Dissertation: Psychologische Aspekte von Aktienanleihen

Psychologische Aspekte von Aktienanleihen

Studienreihe psychologische Forschungsergebnisse, Band 119

Hamburg 2006, 172 Seiten
ISBN 978-3-8300-2696-9 (Print/eBook)

Aktienanleihen, Behavioral Finance, Conjoint Analyse, Entscheidungstheorie, Nutzentheorie, Prospect Theory, Psychologie, Reverse Convertibles

Zum Inhalt

Das Buch erbringt einen Nachweis für irrationales Verhalten an den Finanzmärkten und erklärt dieses auf der Grundlage der Prospect Theory und der Theorie des Mental Accounting. Als Untersuchungsobjekt wird dabei das strukturierte Finanzprodukt Aktienanleihe verwendet. Strukturierte Finanzprodukte sind komplexe Wertpapiere, die sich aus elementaren Anlageformen wie Bonds, Aktien und Optionsscheinen zusammensetzen. Sie werden von Banken entwickelt und vertrieben, aber auch an Börsen gehandelt. Aktienanleihen eignen sich zur Untersuchung irrationalen Verhaltens von Investoren, weil es möglich ist, ihren theoretischen (oder „fairen“) Wert zu bestimmen. Als irrational werden Abweichungen der Finanzmarktteilnehmer vom theoretischen Wert definiert.

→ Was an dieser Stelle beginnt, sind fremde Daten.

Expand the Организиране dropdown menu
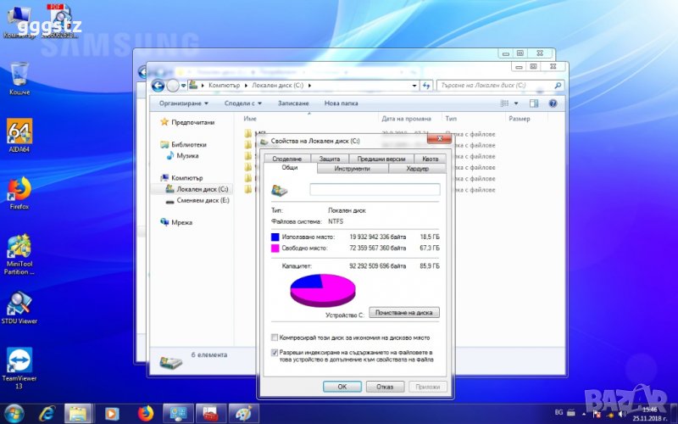This screenshot has width=678, height=424. coord(183,103)
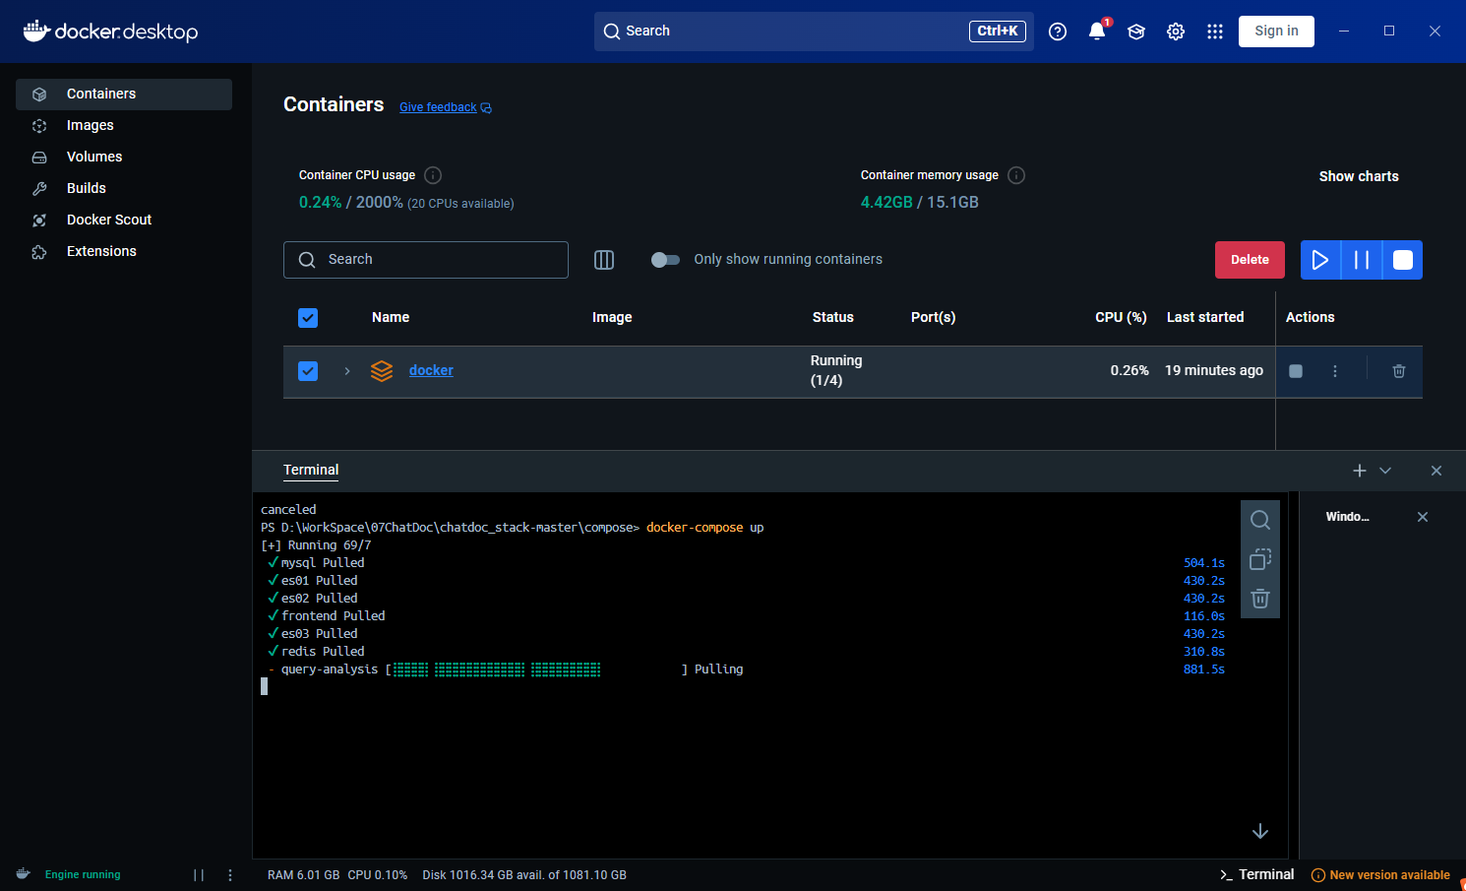The width and height of the screenshot is (1466, 891).
Task: Open the notifications bell icon
Action: click(1097, 32)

In insgesamt drei Studien wird irrationales Verhalten in Bezug auf Aktienanleihen nachgewiesen. Die ersten beiden Studien zeigen dabei sowohl experimentell als auch im Feld (Analyse der Börsenkurse), dass Finanzmarktteilnehmer bei der Bewertung von Aktienanleihen in Abhängigkeit bestimmter Eigenschaftsausprägungen der Aktienanleihe (z. B. Coupon, Moneyness..) von deren theoretischem Wert abweichen. Eine dritte, wiederum experimentelle Studie weist nach, dass die Eigenschaften der strukturierten Finanzprodukte selbst deren Bewertung beeinflussen. Dazu wird das Verhalten von Finanzexperten in Bezug auf drei Finanzprodukte untersucht, die aus ökonomischer Perspektive gleichwertig sind, aber verschiedene Eigenschaften aufweisen. Neben Aktienanleihen sind dies Discount-Zertifikate und eine Neuentwicklung, die aus theoretischer Sicht für Investoren attraktiver sein sollte und sich im Experiment auch als attraktiver erwiesen hat.

Abschließend werden die Implikationen der Studien für die psychologische Theorienbildung und die praktische Arbeit der Finanzmarktteilnehmer aufgezeigt.